Se tudo que merece a cobertura da imprensa é relevante, nada é essencial e tudo é banalidade. Por exemplo, a questão, levantada na quarta-feira de cinzas, sobre se as mulheres que desfilam como destaques nas escolas de samba usam artifícios para esconder o que se considera imperfeições em suas medidas corporais, não pode ser considerada banal, se os jornais investem nesse assunto o tempo de seus repórteres e o suporte de papel ou bytes necessário para torná-lo público. Por outro lado, o noticiário considerado sério, como a crônica da política e as informações sobre economia e negócios, é contaminado por uma metalinguagem que esconde a intencionalidade das edições.
Existe sempre um pressuposto que define a priori os protagonistas de cada notícia, e que funciona como uma tela de fundo para tudo que sai na imprensa. Mas há momentos em que o discurso hegemônico da mídia precisa sondar determinados atores antes de fixar em sua testa a etiqueta: adversário ou aliado. É o caso, por exemplo, do novo presidente da Câmara dos Deputados, Eduardo Cunha (PMDB-RJ), que num dia aparece como condutor de um processo de resgate da autonomia do Legislativo, e no dia seguinte é apresentado como líder de uma corrente fundamentalista da bancada religiosa, empenhado em fazer retroagir a agenda dos direitos humanos.
A “agenda positiva”
Já a presidente da República, identificada como inimiga a ser eliminada do campo político, pode-se dizer que chegou a gozar de algum beneplácito da imprensa, no começo de seu primeiro mandato, quando promoveu o que os jornalistas chamaram de “faxina moral”, por conta das denúncias de corrupção que atingiram alguns de seus ministros e auxiliares. Mas, no presente momento, os jornais tratam de vincular sua figura ao escândalo que atinge a Petrobras, embora seu nome não tenha aparecido, até aqui, nas notas que vazam das investigações.

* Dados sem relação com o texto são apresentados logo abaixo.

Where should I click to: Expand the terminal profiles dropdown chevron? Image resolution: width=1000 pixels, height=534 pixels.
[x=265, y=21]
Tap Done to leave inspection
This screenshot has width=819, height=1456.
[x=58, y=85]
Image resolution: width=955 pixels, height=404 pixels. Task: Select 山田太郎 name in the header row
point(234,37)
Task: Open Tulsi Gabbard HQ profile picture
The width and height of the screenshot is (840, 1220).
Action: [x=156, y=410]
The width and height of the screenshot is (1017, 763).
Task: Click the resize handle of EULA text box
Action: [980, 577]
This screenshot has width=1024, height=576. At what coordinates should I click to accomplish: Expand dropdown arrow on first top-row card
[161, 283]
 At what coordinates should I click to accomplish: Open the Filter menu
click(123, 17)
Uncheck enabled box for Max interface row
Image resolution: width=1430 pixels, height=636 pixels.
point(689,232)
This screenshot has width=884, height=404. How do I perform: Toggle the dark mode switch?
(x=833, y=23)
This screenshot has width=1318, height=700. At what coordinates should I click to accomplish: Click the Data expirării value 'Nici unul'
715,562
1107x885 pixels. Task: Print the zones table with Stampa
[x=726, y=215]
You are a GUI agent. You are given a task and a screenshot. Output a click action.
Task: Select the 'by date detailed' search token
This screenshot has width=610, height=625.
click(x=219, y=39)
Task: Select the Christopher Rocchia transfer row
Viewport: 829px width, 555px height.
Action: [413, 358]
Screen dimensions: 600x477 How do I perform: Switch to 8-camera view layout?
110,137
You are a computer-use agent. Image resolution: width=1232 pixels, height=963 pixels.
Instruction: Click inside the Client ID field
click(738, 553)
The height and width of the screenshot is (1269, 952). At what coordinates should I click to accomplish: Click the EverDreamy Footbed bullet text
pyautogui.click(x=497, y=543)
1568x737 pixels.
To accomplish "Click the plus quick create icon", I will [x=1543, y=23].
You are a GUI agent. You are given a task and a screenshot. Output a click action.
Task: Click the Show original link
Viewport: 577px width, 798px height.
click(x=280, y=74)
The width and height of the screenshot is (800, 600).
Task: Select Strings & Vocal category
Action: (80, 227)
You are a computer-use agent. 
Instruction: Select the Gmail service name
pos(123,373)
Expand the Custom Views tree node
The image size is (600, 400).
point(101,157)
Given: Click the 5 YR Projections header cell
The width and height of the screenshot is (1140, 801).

De vez em quando, um ou outro jornal coloca suas lentes em iniciativas do Palácio do Planalto e considera que tal ou qual medida tem o objetivo de criar uma “agenda positiva” que se contraponha à enxurrada de notícias deletérias que sitia a presidente da República. O mais recente desses episódios foi o programa que pretende reduzir a burocracia para as pequenas empresas, e que será oficialmente lançado na semana que vem.
O projeto foi coordenado pelo ministro Guilherme Afif Domingos, que nem de longe representa o núcleo ideológico da aliança que apoia a presidente, e que, colocado à frente da Secretaria da Micro e Pequena Empresa, faz uma ponte entre o governo e o ambiente de negócios.
Ao carimbar a iniciativa como “uma ação de marketing”, a imprensa procura desqualificar o programa, ainda antes que seus detalhes sejam anunciados. Assim, o que pode ser um conjunto de medidas há muito reivindicado pelos empreendedores, acaba na vala comum da politicagem, porque o editor assim o deseja.
Avessa a aparições na mídia, a presidente da República paga o preço por falar ou por calar. Se cala, é porque seu governo não tem transparência. Se fala, é porque precisa criar uma “agenda positiva” para se contrapor ao escândalo da Petrobras e aos indicadores que revelam dificuldades nas contas públicas.
A exposição constante ao noticiário pode induzir o leitor crítico a concluir que nada disso é importante e que a banalidade, afinal, triunfou.